Joined a temple this morning
Had planned to do this for some time
Jacob is starting preschool at a Jewish school
and I really wanted to start taking the boys to services
especially on holidays

When Joe and I got married
we weren't religious at all
but we always said that once we had kids
we'd start practicing Judaism again

I've been trying here and there
but now we can really get involved
and the boys can understand the holidays that we celebrate

Back to my hard morning

I had to meet with the director to discuss my finances
and she was wonderfully warm
and sweet and kind
She got me a very discounted rate
and signed me up

But then
she checked of the "single" box on the application
and I welled up

This was something we were going to do together
Joe and I
I shouldn't be having to ask for financial help
from the nice lady
She shouldn't have to check off the single box
like it means nothing

Sometimes the reality of my life hits me
like a huge smack in the face

I went to school and cried in my classroom
and then felt nothing the rest of the day
no joy
no sadness
just nothing

It's those damn little things again
The little things that aren't so little

does this post make any sense?
-b

p.s. Michele, I told the woman at the temple that one of the members of my support group was married to the architect who designed the addition. She said, CM's wife? And then got all teary talking about how wonderful he and you were. It was nice to see what an impact he had on her. And the building was beautiful. He was so talented.

8 comments:

M said...

I'm sorry it was a hard day.

It never makes sense. It's never right. Sometimes it seems like it just keeps getting more and more wrong. Sorry. :o(

Anonymous said...

B, big hugs. Every day means something to you and Joe, and every day hold that close to you.

The single box does NOT MEAN ANYTHING!!

It's a teeny tiny part of your family, but it does NOT define you or your family!!!

You, Jacob and Joshua are a complete family because you make it that way every day!

Anonymous said...

down with annoying little boxes, that have no purpose, or define you in any way!

b said...

Anonymous, I totally agree!

Anonymous said...

Yep, your post makes COMPLETE sense...especially the part about feeling NOTHING...

I hope that your involvement at temple will provide wonderful things for you and the boys.

And how cool about Michele's husband...

Mrs. G.F. said...

Stupid little box.

I hate being defined and "boxed" in someone else's definition of me.

I don't like it for you either.

It's the little things that make or break.
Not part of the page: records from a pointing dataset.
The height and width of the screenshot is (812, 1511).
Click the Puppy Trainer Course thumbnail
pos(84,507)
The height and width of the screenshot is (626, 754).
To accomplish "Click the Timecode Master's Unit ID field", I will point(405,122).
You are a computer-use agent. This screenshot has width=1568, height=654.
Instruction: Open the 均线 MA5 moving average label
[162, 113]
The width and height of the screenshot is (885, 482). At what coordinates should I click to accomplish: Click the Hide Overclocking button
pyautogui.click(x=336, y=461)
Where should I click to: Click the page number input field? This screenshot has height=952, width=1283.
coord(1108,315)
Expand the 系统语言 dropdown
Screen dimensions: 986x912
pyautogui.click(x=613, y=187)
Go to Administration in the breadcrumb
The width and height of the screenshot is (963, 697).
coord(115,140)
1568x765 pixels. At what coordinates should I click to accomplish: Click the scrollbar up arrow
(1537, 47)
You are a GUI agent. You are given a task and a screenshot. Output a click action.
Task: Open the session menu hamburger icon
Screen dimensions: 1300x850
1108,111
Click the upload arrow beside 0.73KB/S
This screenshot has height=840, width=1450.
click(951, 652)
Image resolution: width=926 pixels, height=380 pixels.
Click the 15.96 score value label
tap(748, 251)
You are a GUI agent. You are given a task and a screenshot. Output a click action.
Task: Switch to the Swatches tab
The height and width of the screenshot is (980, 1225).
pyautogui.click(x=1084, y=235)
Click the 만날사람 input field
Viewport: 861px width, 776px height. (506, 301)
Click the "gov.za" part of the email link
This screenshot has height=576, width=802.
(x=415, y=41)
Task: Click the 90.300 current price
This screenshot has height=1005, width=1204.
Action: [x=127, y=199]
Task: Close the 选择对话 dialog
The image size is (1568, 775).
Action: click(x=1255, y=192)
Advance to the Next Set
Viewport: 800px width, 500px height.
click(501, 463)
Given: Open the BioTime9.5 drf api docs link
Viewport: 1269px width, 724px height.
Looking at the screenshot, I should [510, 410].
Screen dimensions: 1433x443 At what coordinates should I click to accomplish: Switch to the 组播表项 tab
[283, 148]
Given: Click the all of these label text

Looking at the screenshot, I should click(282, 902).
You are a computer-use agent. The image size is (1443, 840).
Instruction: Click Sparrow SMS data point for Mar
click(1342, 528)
Soon, I think, there will be little things making you smile, and making you happy.

Erin said...

That's annoying. I'm sorry you had a hard day, but I agree with the rest that the box means nothing. It doesn't define you or your life. Joe with be with you regardless of the little box. (((hugs)))

4texans said...

I'm sorry (((hugs))). That's nice that your son will be going to a Jewish school.